Florian Arnold, Stellvertretender Redaktionsleiter Urner Zeitung (Bild: Elias Bricker (Urner Zeitung) (Urner Zeitung))

Nur haarscharf ist die Junge SVP am grossen Coup vorbeigeschlittert. Das knappe Nein zur Standesinitiative für die Abschaffung der WAB-Kurse darf nicht nur als Achtungserfolg gewertet werden. Es zeigt auch, dass die Jungen in der Politik nicht zu unterschätzen sind. Viele junge Menschen haben sich durch die Initiative mit Politik auseinandergesetzt, sich intensiv ausgetauscht und ihre Meinung in Leserbriefen kundgetan. Das motiviert sämtliche Jungparteien.


Man wird den Eindruck nicht los,dass die JSVP mit der WAB-Initiative vor allem bei ihren Wählern punkten wollte, indem sie ein Aufreger-Thema aufgriff.
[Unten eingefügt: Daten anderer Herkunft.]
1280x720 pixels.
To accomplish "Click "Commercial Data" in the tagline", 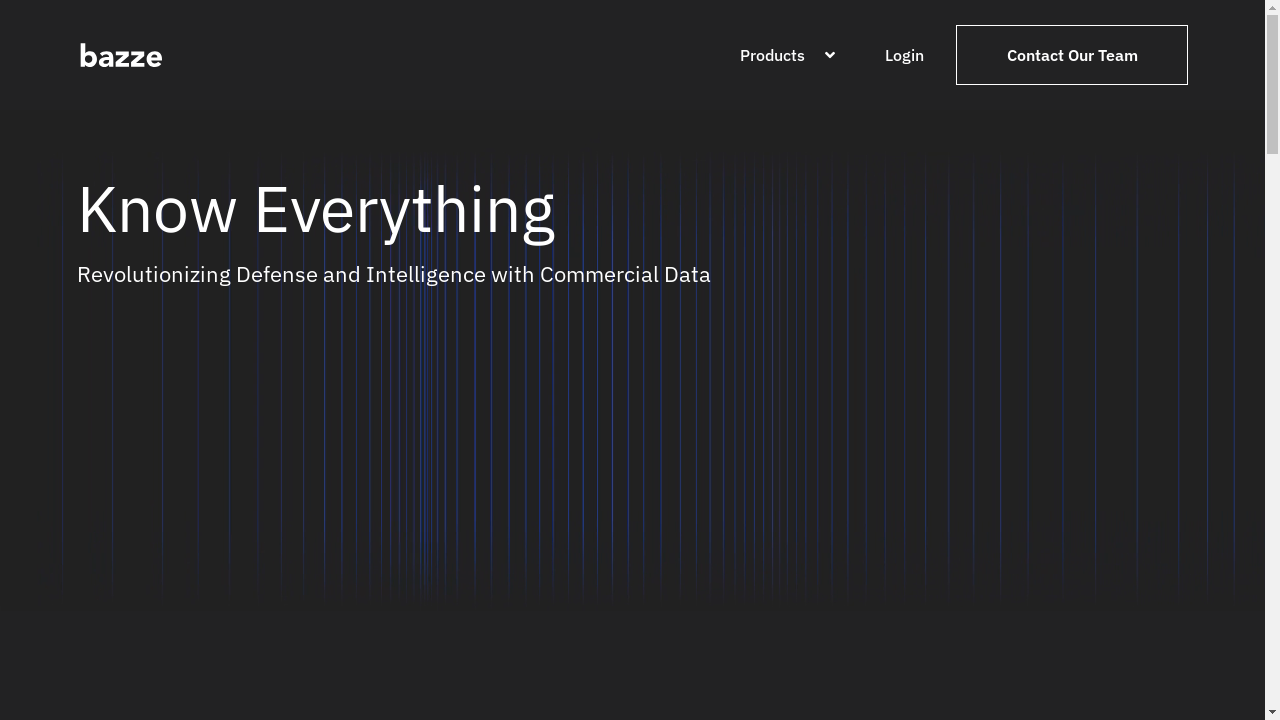I will (625, 275).
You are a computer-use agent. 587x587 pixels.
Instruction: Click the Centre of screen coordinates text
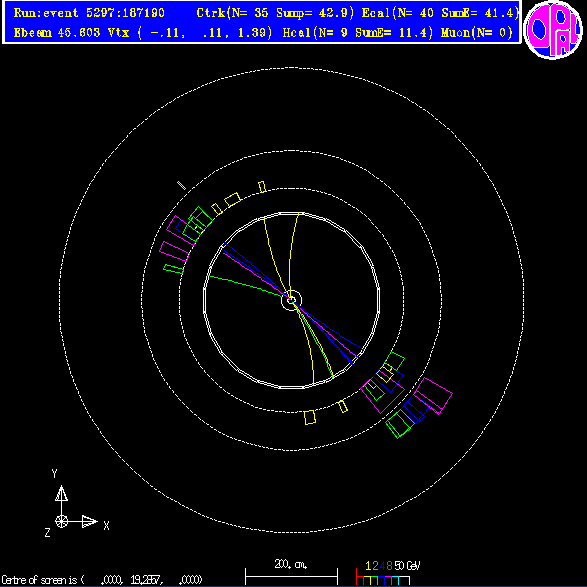(x=102, y=580)
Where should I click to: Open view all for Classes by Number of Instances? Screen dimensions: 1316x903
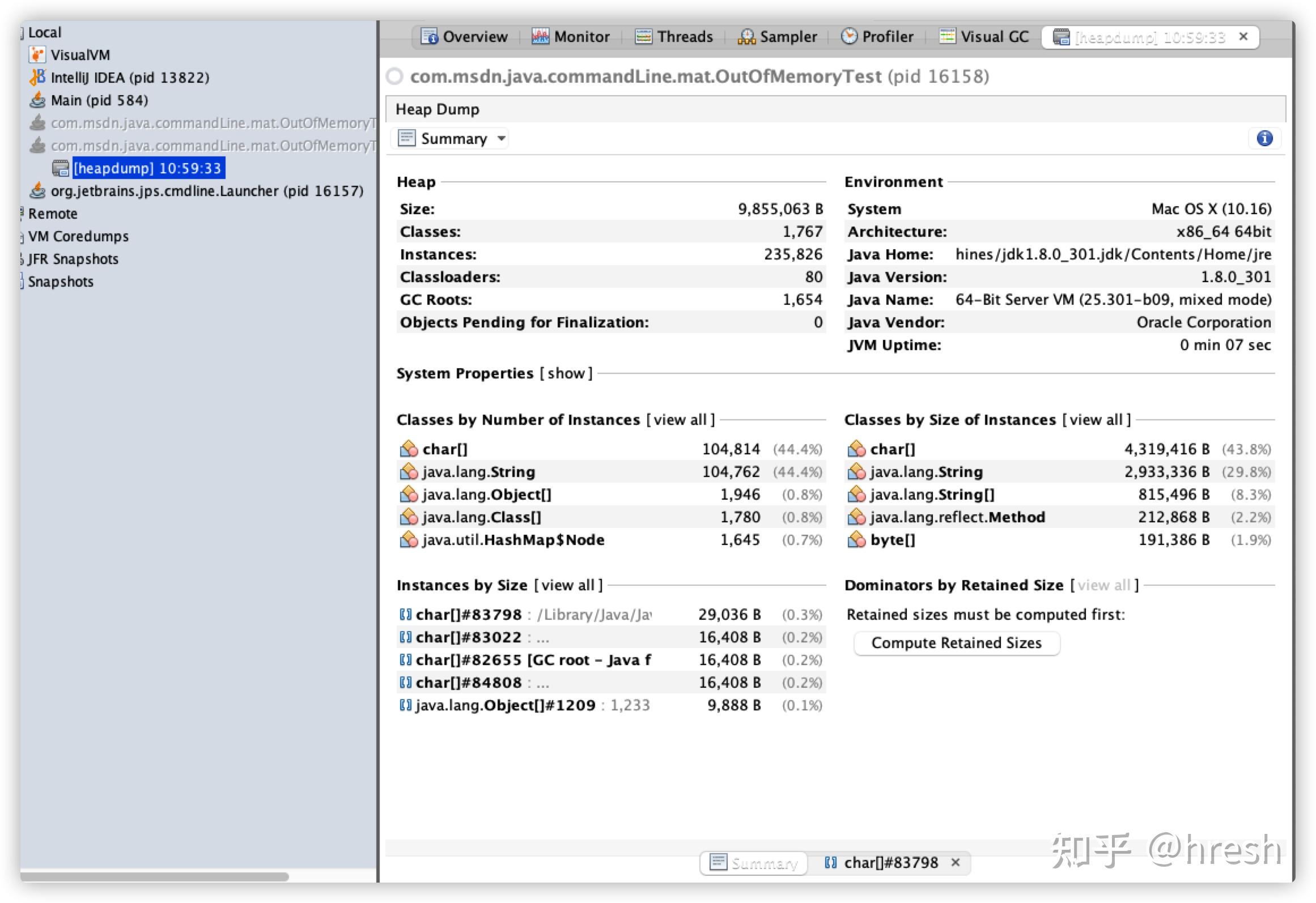[x=680, y=419]
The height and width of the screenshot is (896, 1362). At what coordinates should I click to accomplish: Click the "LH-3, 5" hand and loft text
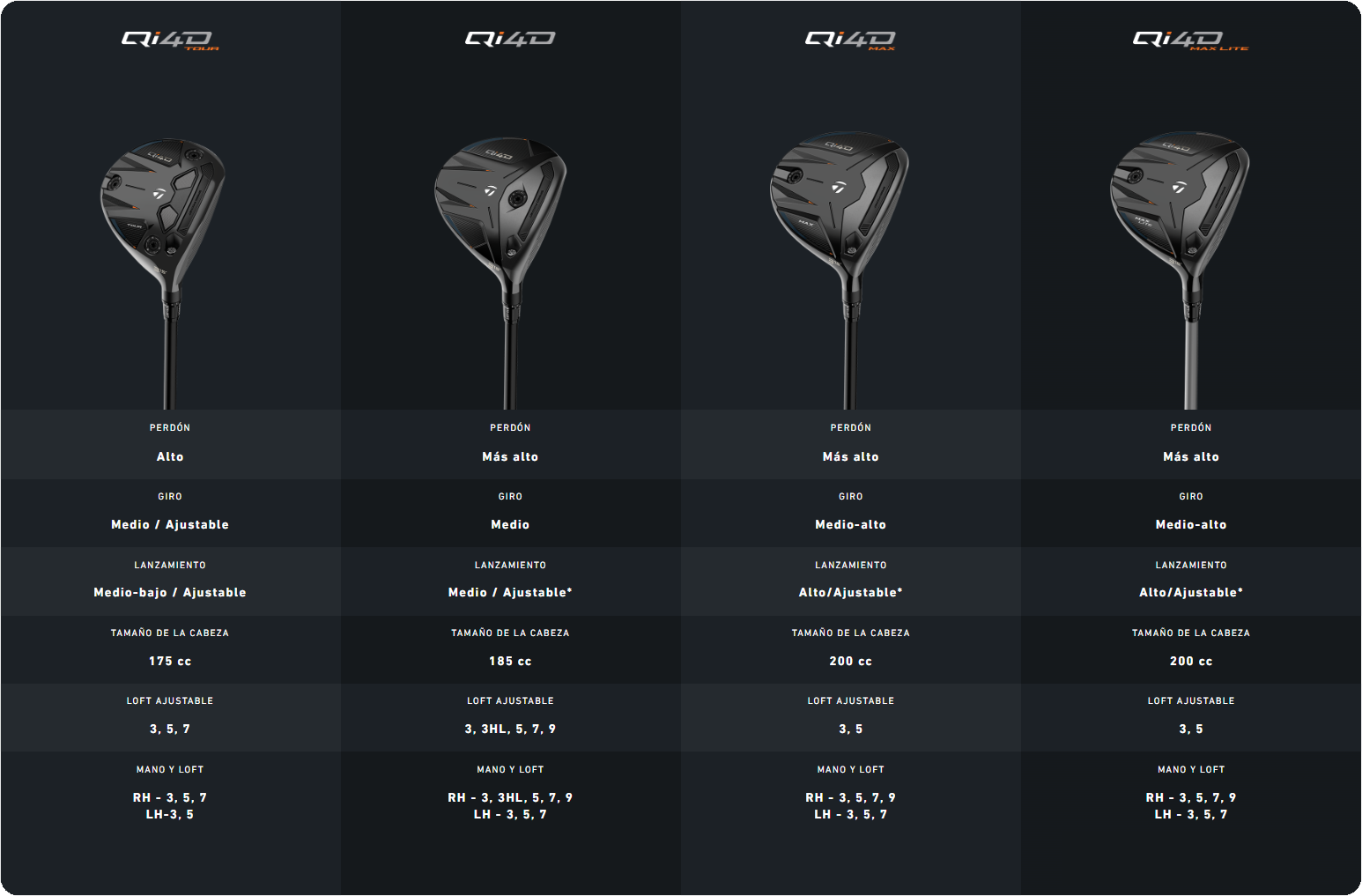[170, 814]
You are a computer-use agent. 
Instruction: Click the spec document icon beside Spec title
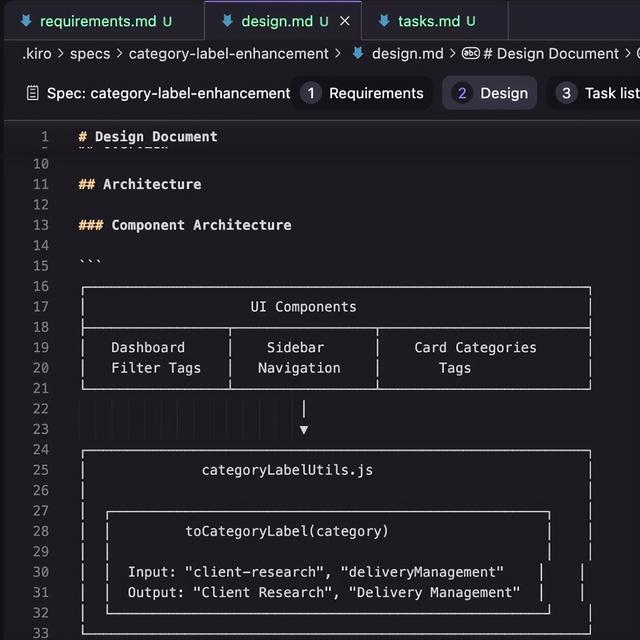click(x=30, y=93)
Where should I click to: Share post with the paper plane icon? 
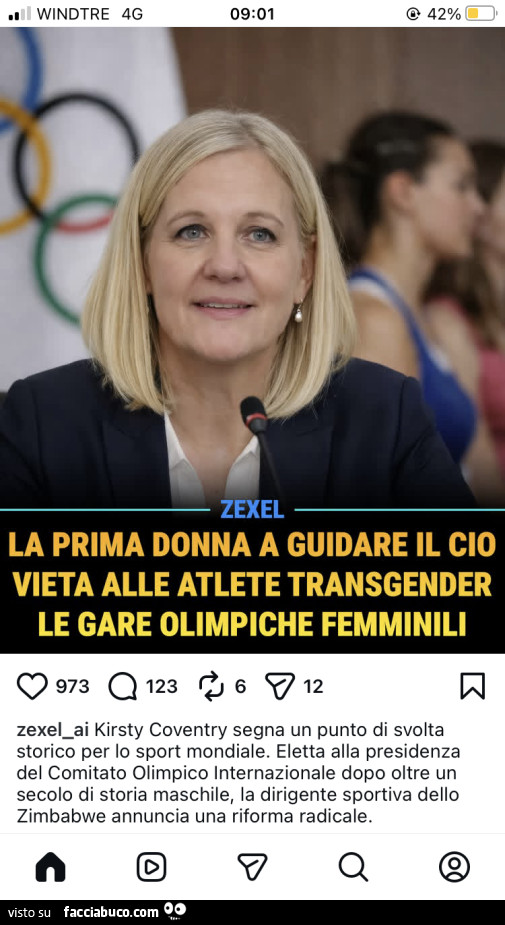280,686
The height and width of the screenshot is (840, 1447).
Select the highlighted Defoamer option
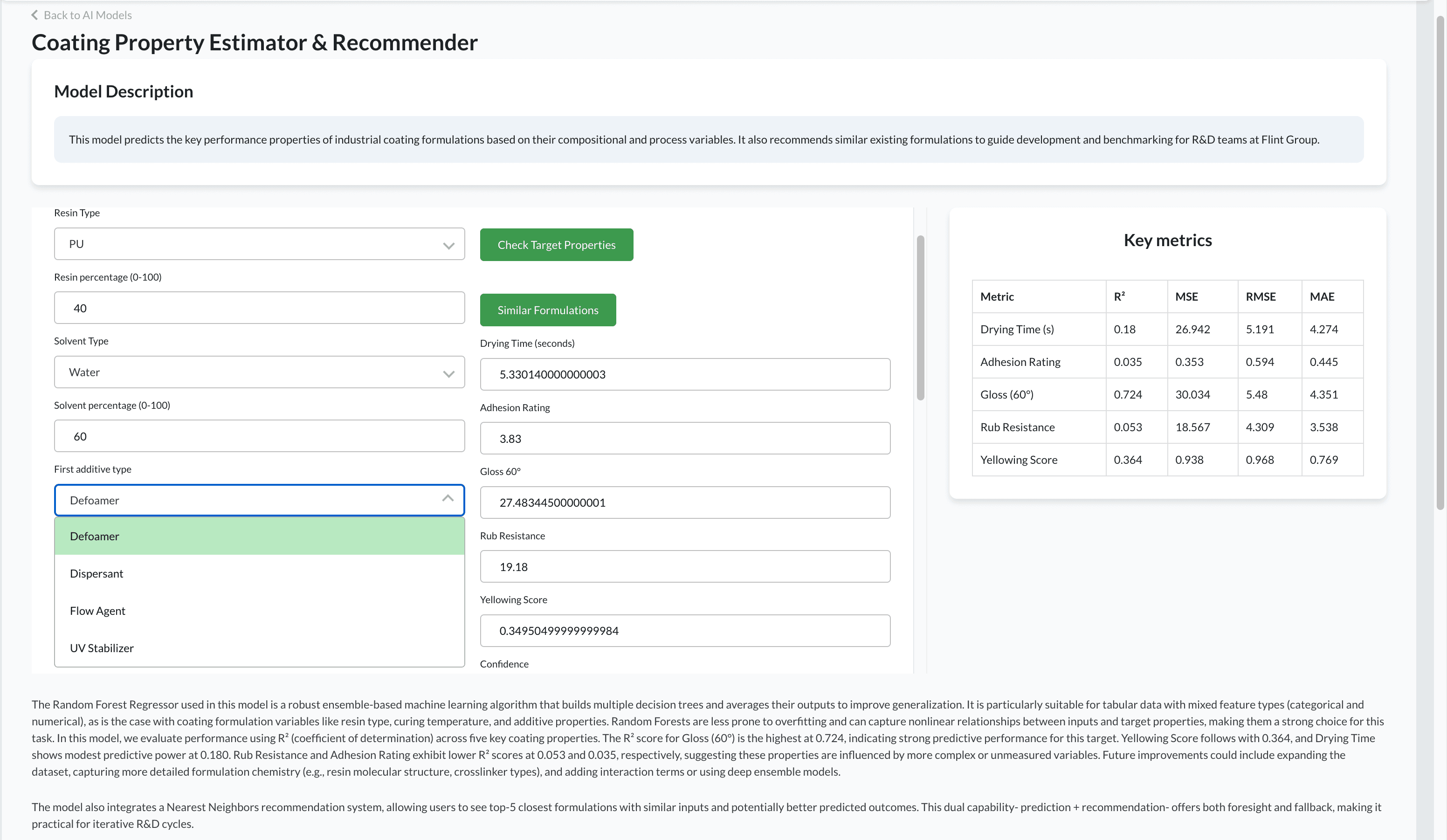pos(95,536)
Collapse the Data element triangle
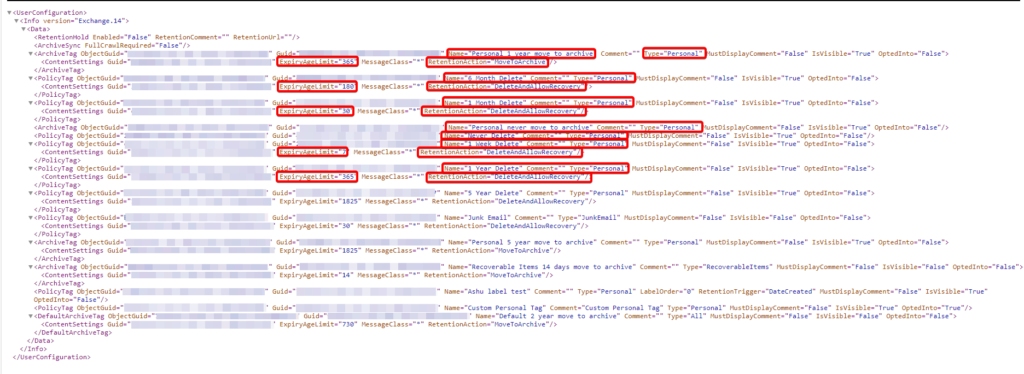Screen dimensions: 1024x374 click(23, 29)
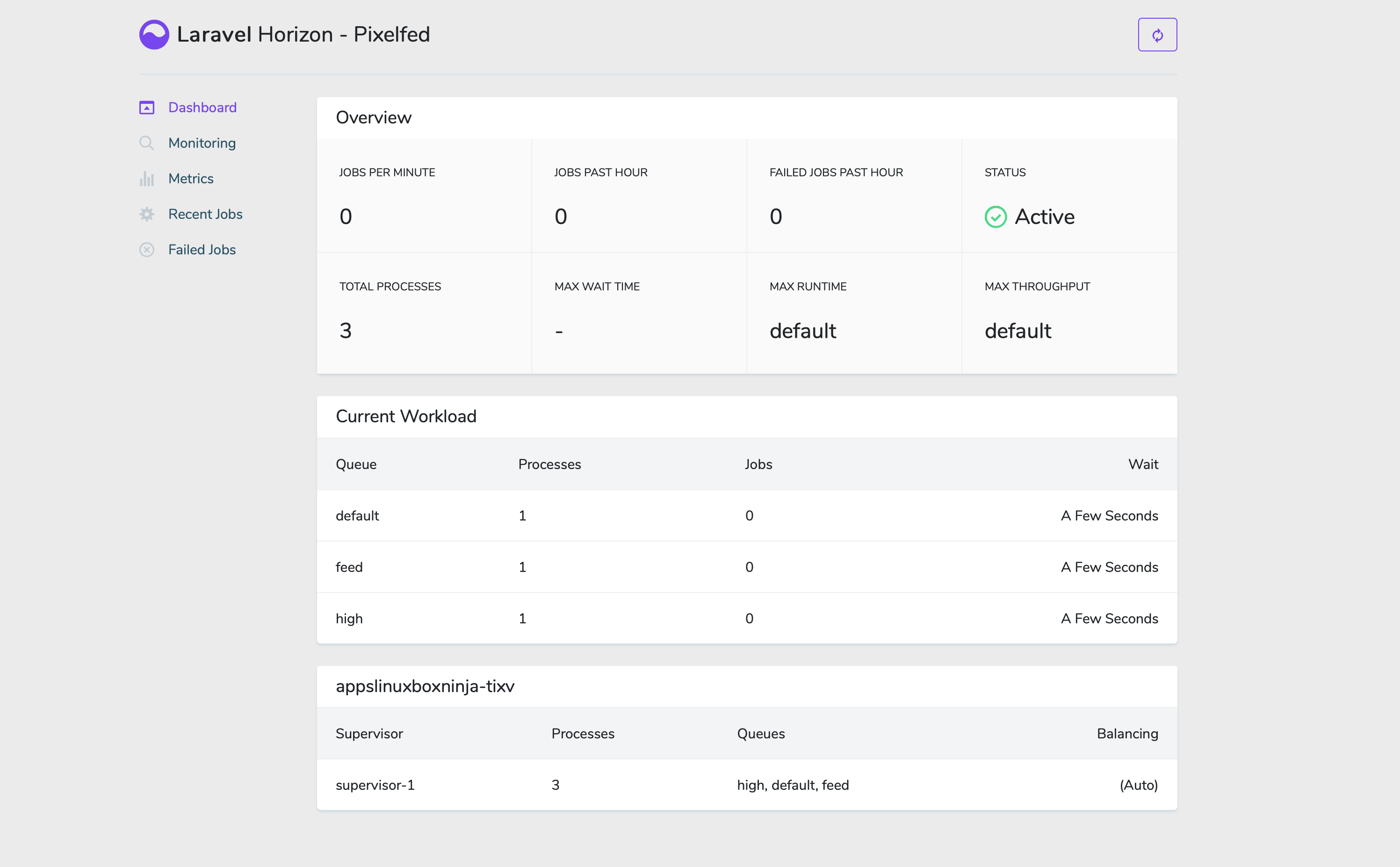Click the Max Throughput default value

1018,331
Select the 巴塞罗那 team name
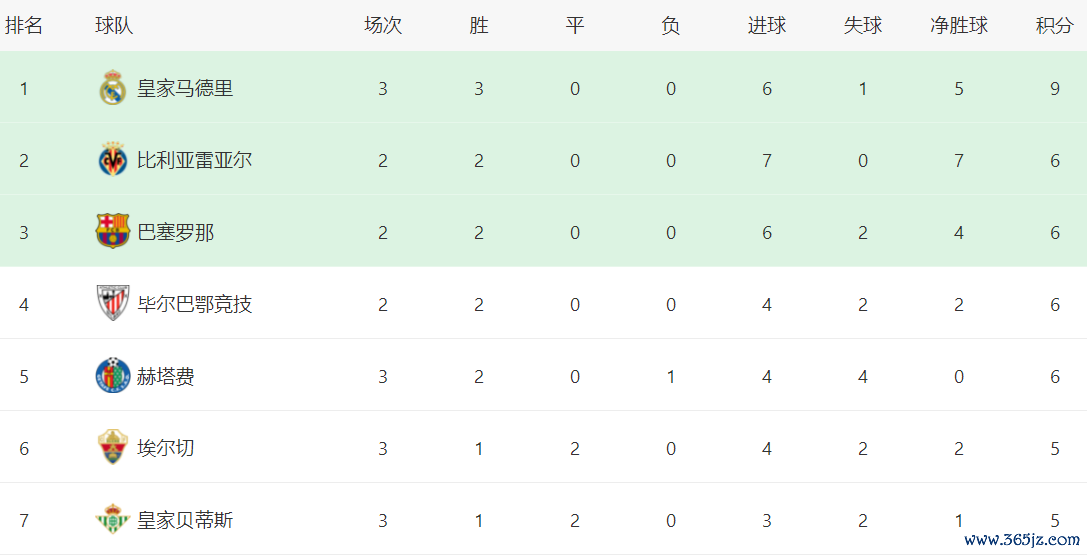Screen dimensions: 1087x555 click(175, 233)
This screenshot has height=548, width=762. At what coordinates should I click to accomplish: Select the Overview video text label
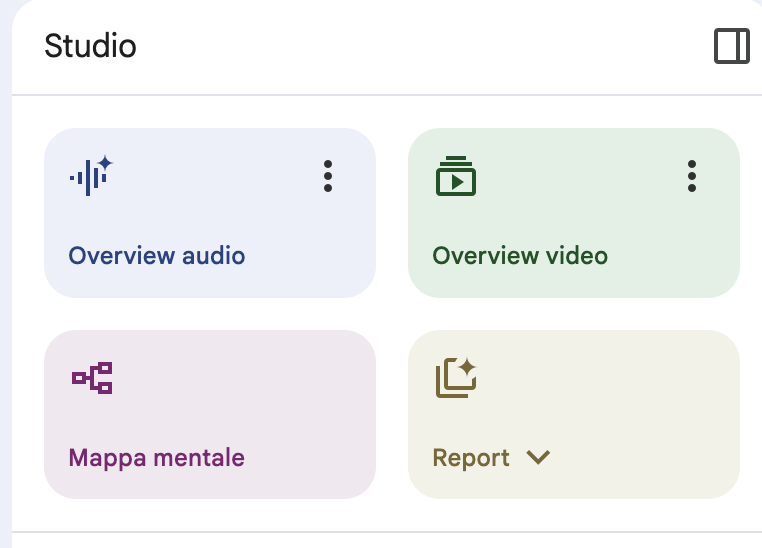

Denn ausgerechnet jene Jungpartei, die sich zuvor mit dem Argument der Sicherheit vehement für eine zweite Gotthard-Strassenröhre eingesetzt hatte, wollte nun eine präventive Sicherheitsmassnahme im Strassenverkehr abschaffen. Ausgeblendet wurde auch, dass mit der Initiative die beiden Verkehrsausbildungszentren in Erstfeld und Seelisberg aufs Spiel gesetzt werden, ungeachtet der Wertschöpfung, die diese dem Kanton Uri bringen.


Allerdings darf die Wirkung einer Standesinitiative nicht überschätzt werden. Die Ja-Stimmen unterstreichen, was auch Bern erkannt hat: An den Kursen muss sich was ändern.